Pixel coordinate grounding data:
◇ ◇ ◇
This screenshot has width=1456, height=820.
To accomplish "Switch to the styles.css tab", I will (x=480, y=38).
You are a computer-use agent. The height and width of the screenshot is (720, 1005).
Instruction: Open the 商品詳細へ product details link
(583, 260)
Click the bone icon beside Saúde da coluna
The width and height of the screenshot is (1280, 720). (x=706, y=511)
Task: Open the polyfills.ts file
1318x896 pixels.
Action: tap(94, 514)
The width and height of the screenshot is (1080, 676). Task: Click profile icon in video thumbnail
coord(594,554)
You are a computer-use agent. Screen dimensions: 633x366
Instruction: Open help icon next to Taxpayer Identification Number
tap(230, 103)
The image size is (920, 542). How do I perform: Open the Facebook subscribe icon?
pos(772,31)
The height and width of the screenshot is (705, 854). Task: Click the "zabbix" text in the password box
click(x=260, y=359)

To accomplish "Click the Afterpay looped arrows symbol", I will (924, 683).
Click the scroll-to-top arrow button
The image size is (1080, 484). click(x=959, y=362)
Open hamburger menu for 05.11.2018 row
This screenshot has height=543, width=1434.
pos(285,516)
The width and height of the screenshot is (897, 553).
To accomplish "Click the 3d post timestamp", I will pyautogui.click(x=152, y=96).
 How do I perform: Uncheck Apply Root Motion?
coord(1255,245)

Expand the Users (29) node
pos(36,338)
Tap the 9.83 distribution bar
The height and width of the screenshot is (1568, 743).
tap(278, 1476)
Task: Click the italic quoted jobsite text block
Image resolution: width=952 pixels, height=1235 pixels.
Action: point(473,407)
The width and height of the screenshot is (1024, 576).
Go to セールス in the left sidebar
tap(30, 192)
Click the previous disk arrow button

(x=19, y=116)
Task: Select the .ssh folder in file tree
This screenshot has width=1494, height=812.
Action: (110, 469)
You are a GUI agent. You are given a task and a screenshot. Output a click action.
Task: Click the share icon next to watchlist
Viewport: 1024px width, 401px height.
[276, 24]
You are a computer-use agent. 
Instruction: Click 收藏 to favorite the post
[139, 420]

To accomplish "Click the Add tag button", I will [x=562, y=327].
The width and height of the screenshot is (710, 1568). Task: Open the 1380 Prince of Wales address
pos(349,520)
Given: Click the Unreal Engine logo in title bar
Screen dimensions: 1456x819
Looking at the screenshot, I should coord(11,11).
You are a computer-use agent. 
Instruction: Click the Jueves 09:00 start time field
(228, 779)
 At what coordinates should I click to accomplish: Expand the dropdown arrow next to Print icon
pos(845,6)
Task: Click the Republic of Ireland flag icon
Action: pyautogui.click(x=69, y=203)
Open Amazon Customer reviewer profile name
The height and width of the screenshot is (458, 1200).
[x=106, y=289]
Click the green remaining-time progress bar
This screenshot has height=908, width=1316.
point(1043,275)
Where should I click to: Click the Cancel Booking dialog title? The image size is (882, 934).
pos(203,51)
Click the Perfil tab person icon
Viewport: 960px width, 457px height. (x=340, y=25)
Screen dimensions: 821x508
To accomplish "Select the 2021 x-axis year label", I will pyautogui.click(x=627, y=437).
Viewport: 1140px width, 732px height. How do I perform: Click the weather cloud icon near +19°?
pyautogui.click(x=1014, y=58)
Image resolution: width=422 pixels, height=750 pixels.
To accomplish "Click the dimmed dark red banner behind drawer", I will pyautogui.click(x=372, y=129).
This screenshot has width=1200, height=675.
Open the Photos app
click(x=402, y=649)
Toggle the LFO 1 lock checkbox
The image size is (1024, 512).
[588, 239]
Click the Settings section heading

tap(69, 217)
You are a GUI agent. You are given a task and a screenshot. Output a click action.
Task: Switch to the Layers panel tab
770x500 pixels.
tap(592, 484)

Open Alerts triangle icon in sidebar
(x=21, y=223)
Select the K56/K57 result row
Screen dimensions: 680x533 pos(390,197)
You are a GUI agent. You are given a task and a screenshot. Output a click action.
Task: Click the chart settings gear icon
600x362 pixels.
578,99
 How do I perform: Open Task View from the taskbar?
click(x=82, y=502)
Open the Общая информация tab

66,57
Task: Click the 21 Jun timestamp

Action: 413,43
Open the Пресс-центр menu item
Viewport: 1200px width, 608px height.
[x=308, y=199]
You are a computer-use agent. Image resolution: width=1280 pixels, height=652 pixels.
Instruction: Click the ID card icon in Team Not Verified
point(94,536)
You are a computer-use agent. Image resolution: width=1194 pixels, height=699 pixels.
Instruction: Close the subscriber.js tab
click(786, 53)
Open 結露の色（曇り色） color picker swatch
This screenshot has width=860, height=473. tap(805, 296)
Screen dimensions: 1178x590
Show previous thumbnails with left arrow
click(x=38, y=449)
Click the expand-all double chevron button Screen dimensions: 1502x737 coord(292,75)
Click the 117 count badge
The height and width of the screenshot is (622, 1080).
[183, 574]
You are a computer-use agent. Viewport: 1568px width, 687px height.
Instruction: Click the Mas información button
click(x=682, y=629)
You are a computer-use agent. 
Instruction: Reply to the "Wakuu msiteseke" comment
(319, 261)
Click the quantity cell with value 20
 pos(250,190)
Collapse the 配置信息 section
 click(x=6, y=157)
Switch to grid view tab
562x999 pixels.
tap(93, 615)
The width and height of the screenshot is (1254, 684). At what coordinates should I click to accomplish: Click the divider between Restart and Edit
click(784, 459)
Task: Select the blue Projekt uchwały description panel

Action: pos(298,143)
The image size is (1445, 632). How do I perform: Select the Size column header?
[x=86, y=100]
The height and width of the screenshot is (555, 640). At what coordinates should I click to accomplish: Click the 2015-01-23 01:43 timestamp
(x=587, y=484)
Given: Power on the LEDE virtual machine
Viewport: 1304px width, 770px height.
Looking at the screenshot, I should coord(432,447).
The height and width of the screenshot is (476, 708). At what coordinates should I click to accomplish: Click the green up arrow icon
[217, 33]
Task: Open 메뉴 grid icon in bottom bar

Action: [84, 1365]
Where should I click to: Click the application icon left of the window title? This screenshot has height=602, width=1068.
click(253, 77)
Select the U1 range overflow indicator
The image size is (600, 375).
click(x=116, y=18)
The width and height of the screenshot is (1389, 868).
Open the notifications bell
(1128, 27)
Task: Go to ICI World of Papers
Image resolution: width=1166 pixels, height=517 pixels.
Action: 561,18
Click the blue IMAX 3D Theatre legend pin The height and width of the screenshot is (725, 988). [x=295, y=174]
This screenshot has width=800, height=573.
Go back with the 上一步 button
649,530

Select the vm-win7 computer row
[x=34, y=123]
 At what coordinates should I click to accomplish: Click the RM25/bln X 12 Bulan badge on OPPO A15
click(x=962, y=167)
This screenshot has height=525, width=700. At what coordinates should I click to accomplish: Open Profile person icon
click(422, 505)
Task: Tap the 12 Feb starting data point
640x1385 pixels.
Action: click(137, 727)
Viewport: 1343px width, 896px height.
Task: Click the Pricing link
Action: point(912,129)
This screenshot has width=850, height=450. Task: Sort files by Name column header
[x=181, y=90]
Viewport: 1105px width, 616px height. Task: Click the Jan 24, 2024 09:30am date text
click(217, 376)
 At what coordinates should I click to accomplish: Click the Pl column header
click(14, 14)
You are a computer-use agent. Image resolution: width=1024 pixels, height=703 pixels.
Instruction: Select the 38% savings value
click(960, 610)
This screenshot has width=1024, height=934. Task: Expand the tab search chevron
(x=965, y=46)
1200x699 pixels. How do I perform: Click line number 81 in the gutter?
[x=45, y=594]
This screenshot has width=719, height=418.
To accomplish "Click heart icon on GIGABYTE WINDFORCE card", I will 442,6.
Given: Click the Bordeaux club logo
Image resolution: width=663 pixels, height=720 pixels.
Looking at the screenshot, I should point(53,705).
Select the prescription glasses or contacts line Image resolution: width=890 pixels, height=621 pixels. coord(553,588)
◇ ◇ ◇
▸ What the exercise asks: Look for the word "menu". Copy out every line of the data that has it.

▸ Output of the task:
Open hamburger menu for 05.11.2018 row
Open the Пресс-центр menu item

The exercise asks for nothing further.